2025-03-03T04:52:43.1426018Z Traceback (most recent call last):
2025-03-03T04:52:43.1426899Z File "/actions-runner/_work/instructlab/instructlab/venv/lib64/python3.11/site-packages/urllib3/connectionpool.py", line 534, in _make_request
2025-03-03T04:52:43.1427804Z response = conn.getresponse()
2025-03-03T04:52:43.1428114Z ^^^^^^^^^^^^^^^^^^
2025-03-03T04:52:43.1428904Z File "/actions-runner/_work/instructlab/instructlab/venv/lib64/python3.11/site-packages/urllib3/connection.py", line 516, in getresponse
2025-03-03T04:52:43.1429849Z httplib_response = super().getresponse()
2025-03-03T04:52:43.1430310Z ^^^^^^^^^^^^^^^^^^^^^
2025-03-03T04:52:43.1430722Z File "/usr/lib64/python3.11/http/client.py", line 1395, in getresponse
2025-03-03T04:52:43.1431207Z response.begin()
2025-03-03T04:52:43.1431584Z File "/usr/lib64/python3.11/http/client.py", line 325, in begin
2025-03-03T04:52:43.1432081Z version, status, reason = self._read_status()
2025-03-03T04:52:43.1432445Z ^^^^^^^^^^^^^^^^^^^
2025-03-03T04:52:43.1432840Z File "/usr/lib64/python3.11/http/client.py", line 286, in _read_status
2025-03-03T04:52:43.1433393Z line = str(self.fp.readline(_MAXLINE + 1), "iso-8859-1")
2025-03-03T04:52:43.1433800Z ^^^^^^^^^^^^^^^^^^^^^^^^^^^^^^
2025-03-03T04:52:43.1434195Z File "/usr/lib64/python3.11/socket.py", line 718, in readinto
2025-03-03T04:52:43.1434648Z return self._sock.recv_into(b)
2025-03-03T04:52:43.1434952Z ^^^^^^^^^^^^^^^^^^^^^^^
2025-03-03T04:52:43.1435466Z File "/usr/lib64/python3.11/ssl.py", line 1314, in recv_into
2025-03-03T04:52:43.1435918Z return self.read(nbytes, buffer)

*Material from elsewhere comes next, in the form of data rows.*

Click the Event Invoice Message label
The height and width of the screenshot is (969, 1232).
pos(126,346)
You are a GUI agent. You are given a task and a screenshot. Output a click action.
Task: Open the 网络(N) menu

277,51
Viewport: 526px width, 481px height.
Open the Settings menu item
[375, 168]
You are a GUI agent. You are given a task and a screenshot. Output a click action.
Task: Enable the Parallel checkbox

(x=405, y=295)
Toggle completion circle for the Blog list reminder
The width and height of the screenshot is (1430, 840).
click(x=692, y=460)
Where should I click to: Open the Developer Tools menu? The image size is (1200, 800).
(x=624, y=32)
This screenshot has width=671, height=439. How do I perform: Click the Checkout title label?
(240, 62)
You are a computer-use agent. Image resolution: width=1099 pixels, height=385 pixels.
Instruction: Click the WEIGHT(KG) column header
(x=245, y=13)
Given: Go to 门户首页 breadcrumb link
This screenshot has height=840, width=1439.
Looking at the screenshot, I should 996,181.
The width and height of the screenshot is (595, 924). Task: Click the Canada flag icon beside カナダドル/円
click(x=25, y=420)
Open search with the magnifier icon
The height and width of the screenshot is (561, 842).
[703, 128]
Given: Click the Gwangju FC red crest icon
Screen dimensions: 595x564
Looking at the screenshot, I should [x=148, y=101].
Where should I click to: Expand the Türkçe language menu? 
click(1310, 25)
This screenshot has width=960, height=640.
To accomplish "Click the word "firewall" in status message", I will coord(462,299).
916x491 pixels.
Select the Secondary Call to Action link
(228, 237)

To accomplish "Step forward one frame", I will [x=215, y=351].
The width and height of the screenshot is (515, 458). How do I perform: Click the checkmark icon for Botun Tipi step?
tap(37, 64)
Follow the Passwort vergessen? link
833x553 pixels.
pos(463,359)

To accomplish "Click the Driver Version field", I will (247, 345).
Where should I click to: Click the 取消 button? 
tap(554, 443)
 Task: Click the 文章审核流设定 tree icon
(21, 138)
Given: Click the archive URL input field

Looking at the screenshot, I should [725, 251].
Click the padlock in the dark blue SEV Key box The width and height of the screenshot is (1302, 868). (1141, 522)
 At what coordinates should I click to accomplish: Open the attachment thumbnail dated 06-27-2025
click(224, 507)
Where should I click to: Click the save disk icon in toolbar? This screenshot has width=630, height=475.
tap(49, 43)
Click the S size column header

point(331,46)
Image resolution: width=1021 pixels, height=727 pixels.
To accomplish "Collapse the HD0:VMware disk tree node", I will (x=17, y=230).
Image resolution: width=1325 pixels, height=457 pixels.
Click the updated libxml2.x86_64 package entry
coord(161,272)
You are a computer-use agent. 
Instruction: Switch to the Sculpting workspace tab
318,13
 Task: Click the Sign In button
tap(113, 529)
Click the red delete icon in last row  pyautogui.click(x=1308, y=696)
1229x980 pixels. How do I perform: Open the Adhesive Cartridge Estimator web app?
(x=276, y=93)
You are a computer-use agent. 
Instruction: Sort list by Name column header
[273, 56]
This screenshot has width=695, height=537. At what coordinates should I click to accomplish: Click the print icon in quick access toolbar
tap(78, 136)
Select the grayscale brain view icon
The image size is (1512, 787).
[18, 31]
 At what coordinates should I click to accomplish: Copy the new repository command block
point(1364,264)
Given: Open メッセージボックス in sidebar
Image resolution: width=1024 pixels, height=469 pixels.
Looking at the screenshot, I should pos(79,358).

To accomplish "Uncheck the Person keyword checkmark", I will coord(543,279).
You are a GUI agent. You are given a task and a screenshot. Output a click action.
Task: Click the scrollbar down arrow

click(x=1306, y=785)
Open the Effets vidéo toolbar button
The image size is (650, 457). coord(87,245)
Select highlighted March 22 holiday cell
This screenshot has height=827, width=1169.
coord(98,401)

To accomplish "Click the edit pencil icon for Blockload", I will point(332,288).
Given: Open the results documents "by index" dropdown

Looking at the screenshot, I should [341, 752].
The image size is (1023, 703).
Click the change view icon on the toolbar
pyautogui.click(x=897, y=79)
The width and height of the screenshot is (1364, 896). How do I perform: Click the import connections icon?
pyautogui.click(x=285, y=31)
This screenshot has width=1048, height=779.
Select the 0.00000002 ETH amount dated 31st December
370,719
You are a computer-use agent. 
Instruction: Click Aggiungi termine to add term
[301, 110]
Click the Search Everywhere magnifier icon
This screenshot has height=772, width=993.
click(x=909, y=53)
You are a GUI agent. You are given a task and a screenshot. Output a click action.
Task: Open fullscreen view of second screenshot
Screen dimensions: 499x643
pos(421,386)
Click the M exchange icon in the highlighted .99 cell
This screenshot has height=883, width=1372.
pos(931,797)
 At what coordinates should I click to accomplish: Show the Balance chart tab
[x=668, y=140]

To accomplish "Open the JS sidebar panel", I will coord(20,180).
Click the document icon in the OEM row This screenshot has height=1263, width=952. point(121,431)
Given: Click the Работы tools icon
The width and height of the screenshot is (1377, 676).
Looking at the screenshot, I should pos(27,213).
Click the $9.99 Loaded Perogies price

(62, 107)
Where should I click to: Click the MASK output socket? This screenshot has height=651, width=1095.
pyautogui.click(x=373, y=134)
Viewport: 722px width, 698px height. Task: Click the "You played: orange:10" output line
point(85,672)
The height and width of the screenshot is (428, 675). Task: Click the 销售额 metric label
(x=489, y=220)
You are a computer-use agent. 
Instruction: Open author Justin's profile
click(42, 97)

2025-03-03T04:52:43.1436228Z ^^^^^^^^^^^^^^^^^^^^^^^^^
2025-03-03T04:52:43.1436572Z File "/usr/lib64/python3.11/ssl.py", line 1166, in read
2025-03-03T04:52:43.1436991Z return self._sslobj.read(len, buffer)
2025-03-03T04:52:43.1437325Z ^^^^^^^^^^^^^^^^^^^^^^^^^^^^^^
2025-03-03T04:52:43.1437644Z TimeoutError: The read operation timed out
2025-03-03T04:52:43.1438149Z The above exception was the direct cause of the following exception:
2025-03-03T04:52:43.1438641Z Traceback (most recent call last):
2025-03-03T04:52:43.1439440Z File "/actions-runner/_work/instructlab/instructlab/venv/lib64/python3.11/site-packages/requests/adapters.py", line 667, in send
2025-03-03T04:52:43.1440239Z resp = conn.urlopen(
2025-03-03T04:52:43.1440513Z ^^^^^^^^^^^^^
2025-03-03T04:52:43.1441272Z File "/actions-runner/_work/instructlab/instructlab/venv/lib64/python3.11/site-packages/urllib3/connectionpool.py", line 841, in urlopen
2025-03-03T04:52:43.1442409Z retries = retries.increment(
2025-03-03T04:52:43.1442718Z ^^^^^^^^^^^^^^^^^^
2025-03-03T04:52:43.1443459Z File "/actions-runner/_work/instructlab/instructlab/venv/lib64/python3.11/site-packages/urllib3/util/retry.py", line 474, in increment
2025-03-03T04:52:43.1444375Z raise reraise(type(error), error, _stacktrace)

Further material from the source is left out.